Ucraina: il gioco delle parti
Faccio un solo esempio. Riguardo al conflitto in Ucraina, nell’opinione pubblica occidentale per tre anni sono prevalsi schematismi e ambiguità funzionali alla continuazione del conflitto. Non solo gran parte dell’opinione pubblica ma anche leader politici, responsabili militari, intellettuali e molti altri si sono divisi tra “sostenitori della pace” e “sostenitori della giustizia”, tra sponsor di una “pace a tutti i costi” – e cioè di una fine delle ostilità che potrebbero però ricominciare il giorno dopo – e sponsor di una “pace giusta” – che però potrebbe richiedere una continuazione della guerra all’infinito. Spesso gli uni hanno accusati gli altri di posizioni filo-Zelensky e, viceversa, i secondi hanno accusato i primi di posizioni filo-Putin. Ovviamente, aggressori ed aggrediti non possono essere messi sullo stesso piano e a questi ultimi non può essere richiesto di rinunciare a qualunque forma di resistenza. Né si può negare l’importanza di una attenta ricostruzione storica delle cause e delle responsabilità anche remote del conflitto. Ma sono mancati luoghi e momenti di un confronto autentico e non strumentale sulla validità o meno delle ragioni degli uni degli altri. E’, soprattutto, mancata una forte iniziativa politico-diplomatica per raggiungere la pace. Sono emblematici in questo senso gli incontri tra russi ed ucraini dell’aprile 2022 a Istanbul, ricostruiti da Samuel Charap e Sergey Radchenko in un articolo, The talks that could have ended the War in Ukraine, pubblicato su “Foreign Affairs” l’8 maggio 2025. Leggendolo, ognuno può trarre conclusioni diverse su chi ha avuto maggiore responsabilità in quel fallimento ed è giusto farlo: è essenziale capire chi vuole veramente la pace e chi no. Ma, sotto il profilo storico, l’articolo aiuta a comprendere che non si pervenne ad alcun risultato a causa di una serie di elementi diversi e in seguito a scelte o omissioni di molti attori differenti. In altre parole, un uso più convinto degli strumenti “tradizionali”, ereditato dal secolo scorso, per gestire i conflitti avrebbe portato probabilmente a un esito diverso.

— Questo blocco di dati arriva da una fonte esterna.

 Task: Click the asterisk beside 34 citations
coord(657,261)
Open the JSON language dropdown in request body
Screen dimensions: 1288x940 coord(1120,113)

Sono mancate infatti una volontà politica forte e una capacità effettiva da parte di molti protagonisti – grandi o piccoli, diretti o indiretti ecc. – di affrontare congiuntamente ostacoli e problemi fino a rimuoverli. Ed è significativo che – in un contesto internazionale profondamente cambiato – la prospettiva della pace sia stata rilanciata attraverso contatti diretti tra russi e ucraini proprio ad Istanbul, quasi si trattasse di riprendere un’iniziativa rimasta in sospeso per tre lunghissimi anni. Sembra insomma di tornare al punto di partenza ma dopo migliaia di vittime, enormi distruzioni, terribili atrocità. Per colpa anche del “pensiero unico” sull’inevitabilità della guerra e dei molti che hanno interesse ad alimentare tale pensiero.